Activity ::
Each line below that holds the string "accomplish" counts once; report the total and nothing else.

START Data extract

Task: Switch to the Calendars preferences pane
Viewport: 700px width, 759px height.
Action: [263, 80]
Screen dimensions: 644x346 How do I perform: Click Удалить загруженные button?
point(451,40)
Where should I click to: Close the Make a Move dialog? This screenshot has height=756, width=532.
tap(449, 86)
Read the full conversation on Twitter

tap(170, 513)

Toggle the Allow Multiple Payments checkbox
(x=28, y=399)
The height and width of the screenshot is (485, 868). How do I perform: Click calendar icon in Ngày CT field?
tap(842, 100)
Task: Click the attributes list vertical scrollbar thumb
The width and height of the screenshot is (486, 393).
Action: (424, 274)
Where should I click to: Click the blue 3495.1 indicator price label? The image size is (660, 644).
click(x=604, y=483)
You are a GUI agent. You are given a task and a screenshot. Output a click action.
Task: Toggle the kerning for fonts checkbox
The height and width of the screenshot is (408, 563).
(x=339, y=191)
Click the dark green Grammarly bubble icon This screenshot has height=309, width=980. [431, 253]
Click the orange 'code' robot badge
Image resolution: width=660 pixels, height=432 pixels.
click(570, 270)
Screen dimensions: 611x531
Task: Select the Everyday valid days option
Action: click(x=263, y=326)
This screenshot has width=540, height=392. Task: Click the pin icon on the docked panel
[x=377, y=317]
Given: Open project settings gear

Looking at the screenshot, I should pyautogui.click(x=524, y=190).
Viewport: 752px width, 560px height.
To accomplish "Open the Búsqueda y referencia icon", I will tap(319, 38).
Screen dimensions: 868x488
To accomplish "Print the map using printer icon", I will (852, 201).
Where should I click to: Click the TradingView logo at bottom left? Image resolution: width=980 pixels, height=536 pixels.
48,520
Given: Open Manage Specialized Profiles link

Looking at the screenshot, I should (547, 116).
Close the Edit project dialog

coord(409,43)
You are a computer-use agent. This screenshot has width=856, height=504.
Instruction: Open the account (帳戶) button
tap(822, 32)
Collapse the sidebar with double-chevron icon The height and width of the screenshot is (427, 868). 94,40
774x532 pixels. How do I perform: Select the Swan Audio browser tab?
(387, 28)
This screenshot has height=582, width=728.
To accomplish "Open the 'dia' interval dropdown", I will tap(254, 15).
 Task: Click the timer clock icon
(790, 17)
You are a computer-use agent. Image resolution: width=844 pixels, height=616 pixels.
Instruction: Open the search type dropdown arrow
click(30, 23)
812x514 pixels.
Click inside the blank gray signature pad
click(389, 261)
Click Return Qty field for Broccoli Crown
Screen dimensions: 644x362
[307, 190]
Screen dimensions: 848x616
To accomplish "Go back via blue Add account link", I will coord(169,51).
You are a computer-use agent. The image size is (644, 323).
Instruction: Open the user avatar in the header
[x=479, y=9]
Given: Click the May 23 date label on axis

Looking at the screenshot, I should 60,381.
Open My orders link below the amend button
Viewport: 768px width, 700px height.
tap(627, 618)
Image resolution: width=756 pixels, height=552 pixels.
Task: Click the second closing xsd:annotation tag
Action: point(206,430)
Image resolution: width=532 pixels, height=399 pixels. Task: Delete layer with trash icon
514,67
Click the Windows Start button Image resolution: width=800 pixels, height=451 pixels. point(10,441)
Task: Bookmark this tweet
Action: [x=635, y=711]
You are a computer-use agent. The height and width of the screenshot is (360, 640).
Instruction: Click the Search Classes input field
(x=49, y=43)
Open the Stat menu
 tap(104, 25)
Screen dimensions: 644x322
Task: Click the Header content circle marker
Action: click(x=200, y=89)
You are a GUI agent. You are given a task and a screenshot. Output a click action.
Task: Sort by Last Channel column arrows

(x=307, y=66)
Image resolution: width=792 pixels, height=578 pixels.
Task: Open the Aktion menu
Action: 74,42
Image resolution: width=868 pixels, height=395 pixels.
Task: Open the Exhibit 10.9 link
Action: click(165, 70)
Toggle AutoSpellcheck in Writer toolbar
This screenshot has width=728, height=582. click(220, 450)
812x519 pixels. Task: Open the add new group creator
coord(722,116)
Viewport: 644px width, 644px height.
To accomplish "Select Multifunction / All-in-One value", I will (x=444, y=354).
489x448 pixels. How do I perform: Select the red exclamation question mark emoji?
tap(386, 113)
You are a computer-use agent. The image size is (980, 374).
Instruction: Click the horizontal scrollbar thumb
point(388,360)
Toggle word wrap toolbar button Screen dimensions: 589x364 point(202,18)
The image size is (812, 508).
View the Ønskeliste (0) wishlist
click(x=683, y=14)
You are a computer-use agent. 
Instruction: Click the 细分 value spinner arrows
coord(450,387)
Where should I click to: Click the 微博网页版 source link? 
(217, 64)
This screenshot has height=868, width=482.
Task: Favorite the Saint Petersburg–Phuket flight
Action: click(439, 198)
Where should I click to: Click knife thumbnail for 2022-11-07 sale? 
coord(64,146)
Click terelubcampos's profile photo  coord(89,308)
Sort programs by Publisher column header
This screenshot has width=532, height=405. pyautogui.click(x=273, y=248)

END Data extract

Answer to the exercise ::
5